È di queste ore la notizia del primo trapianto bilaterale di polmoni d’Europa al Policlinico di Milano. L’operazione, riuscita con successo, era stata precedentemente tentata solo in Cina, primo focolaio del virus.
L’intervento è stato eseguito su un giovane diciottenne di Milano, che aveva contratto il Covid. Il ragazzo, nonostante non avesse alcuna patologia pregressa e fosse di sana costituzione, era stato ricoverato al San Raffaele di Milano a causa di una febbre molto alta lo scorso 6 marzo. I sintomi, cominciati quattro giorni prima, si sono aggravati sempre di più.
Solo una volta raggiunto il nosocomio, i medici hanno potuto rilevare la gravità della situazione. I polmoni del ragazzo erano letteralmente “bruciati” e nel giro di due giorni è stato intubato. Non solo.

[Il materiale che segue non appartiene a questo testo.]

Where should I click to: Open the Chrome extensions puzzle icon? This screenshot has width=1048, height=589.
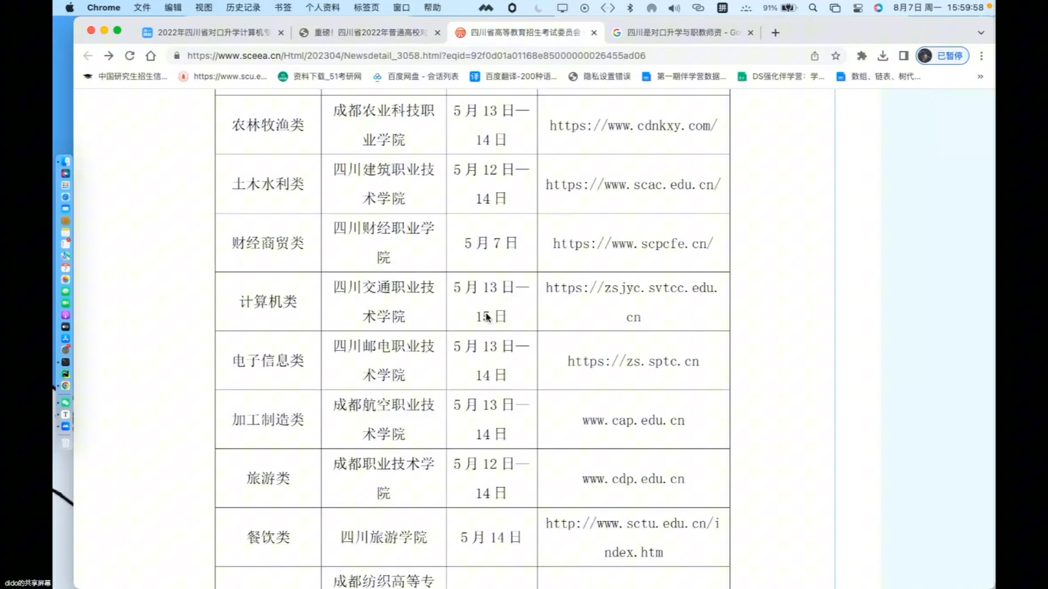[861, 56]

A fine marzo, il giovane è stato attaccato alla macchina Ecmo a causa della sua insufficienza respiratoria.
Nonostante le pochissime speranze, d’accordo con i medici del Policlinico di Milano, il 30 aprile il giovane viene inserito nella lista d’attesa per il trapianto di entrambi i polmoni. L’intervento è stato definito dai medici stessi “un salto nel vuoto“.
Tentato e riuscito con successo solo un paio di volte in Cina, i medici del Policlinico lombardo sono stati i primi d’Europa ad ottenere questo straordinario risultato. Il trapianto è stato effettuato il 18 maggio scorso, e nei giorni successivi un secondo tentativo è stato fatto in Austria, a Vienna.
L’intervento, dopo dodici ore, è andato a buon fine. Il giovane è stato staccato dalla macchina Ecmo e ha ripreso a respirare senza supporto esterno. In questo momento si trova ancora ricoverato al Policlinico milanese, ma comincia a riprendersi. E’ cosciente e segue un percorso di fisioterapia che lo porterà, quanto prima, alla sua vita.
L’equipe del professor Mario Nosotti, direttore della Scuola di specializzazione in Chirurgia toracica dell’Università Statale di Milano, ha dichiarato al Corriere dopo l’operazione: “Devo sottolineare il coraggio dei colleghi del San Raffaele. Non si sono arresi e, anzi, ci hanno coinvolto in una soluzione mai tentata prima in occidente.
La nostra esperienza prende spunto da quella del professor Jing-Yu Chen dell’ospedale di Wuxi in Cina. Lo abbiamo conosciuto personalmente. Abbiamo discusso con lui di alcuni aspetti tecnici, dato che si è trovato ad affrontare il problema prima di noi“.